If you’ve just completed your residency or fellowship, congratulations! You’ve put in a tremendous amount of work, and a promising...
With hefty student loans and a modest salary to live on, most residents are not able to reach the same savings levels as some of their non-medical peers. Now, as you enter a whole new income bracket, you’ll need to prioritize how you allocate your finances.
What’s the best approach?
We don’t have to tell you how to do that; you’ve been doing it for years. And it probably hasn’t been easy. But if you can keep living modestly, at least for another few years, it will have a transformative impact on your finances.
According to the Medscape 2020 Resident Salary and Debt Report, the average resident earned $63,400 a year. You’ve likely built your lifestyle off of that sum, by choosing which apartment to rent, which car to drive, and how often to dine out at restaurants.
As tempting as it may be, this is not the time to change the lifestyle you’ve become accustomed to by adding a bunch of new expenses. Instead, address the financial hardships that came with eight years of school and perhaps another eight as a resident.
There is some ground to make up, and now is the time to do it.

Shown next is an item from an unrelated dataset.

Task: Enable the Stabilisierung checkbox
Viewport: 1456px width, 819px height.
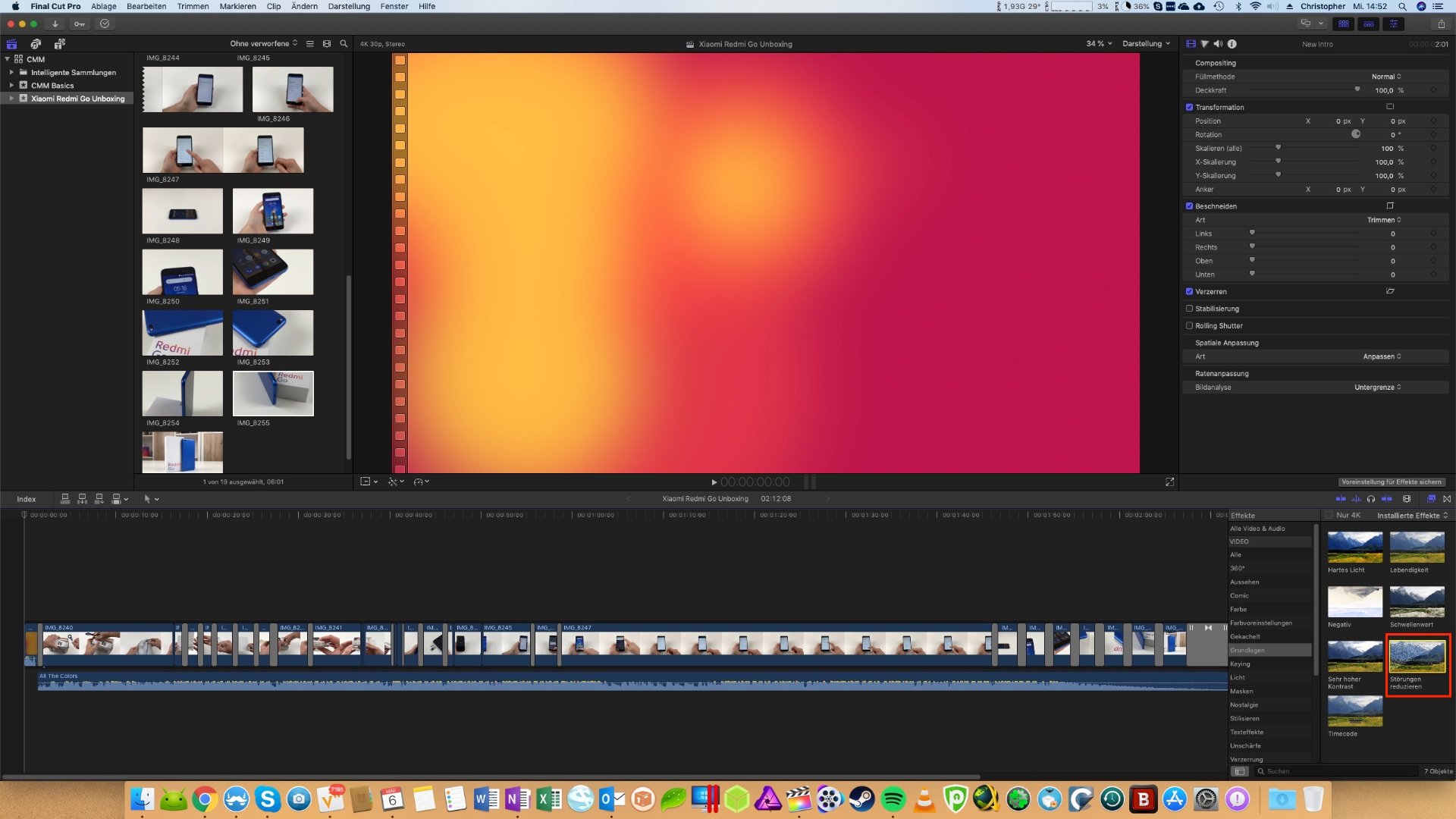Action: [1189, 309]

First, keep it out of your checking account. If you’re like most of us, you tend to spend the money you have on hand. So, instead of putting everything into checking, set up a separate savings account and organize your direct deposit so that only the equivalent of your resident salary makes it to your checking. Most payroll departments will let you have multiple direct deposits, so this should be easy to do.
Of course, if you feel like you want to give yourself a small raise (and yes, you’ve earned it) start off with a 5% or 10% bump. But try and stay true to your “Live Like a Resident” mantra.
The foundation of your financial wellness starts with budgeting. You need to understand where you’re spending your money now and how you want to spend it in the future. And you don’t want to live beyond your means. (Read more about budgeting here.)
Next, is emergency preparedness. Build an emergency savings account with three to six months of living expenses to cover everything from an unexpected car repair to losing your job.
After that, make sure your income is protected through disability insurance and, if you have a family, life insurance.
Finally, set your priorities. Your priorities likely include paying off your student loans and credit cards, saving to buy a home, and setting money aside for the future. You need to decide which comes first.
As you start to build your plan, don’t forget that your employer-sponsored retirement package may include contribution matching. For example, if you put 6% of your income into your retirement account, your employer may match it. Regardless of market performance, this translates to a 100% return on your investment. And that’s hard to beat.
Eliminate a payment. With this approach, you’ll focus on debts you can pay off relatively quickly, so you can free up money to use on some of your other priorities.
Eliminate high rate debt. Focus on paying off your highest interest rate debt first. That way, you can reduce the interest you are paying and have more of that money for yourself.
Take a balanced approach. With this strategy, you’ll chip away at all your debts at the same time while still setting money aside for savings.
Focus on your investments. With this approach, most of your extra funds are applied to long-term investments, like retirement, with an understanding that the compounding effect of your investments will be substantial.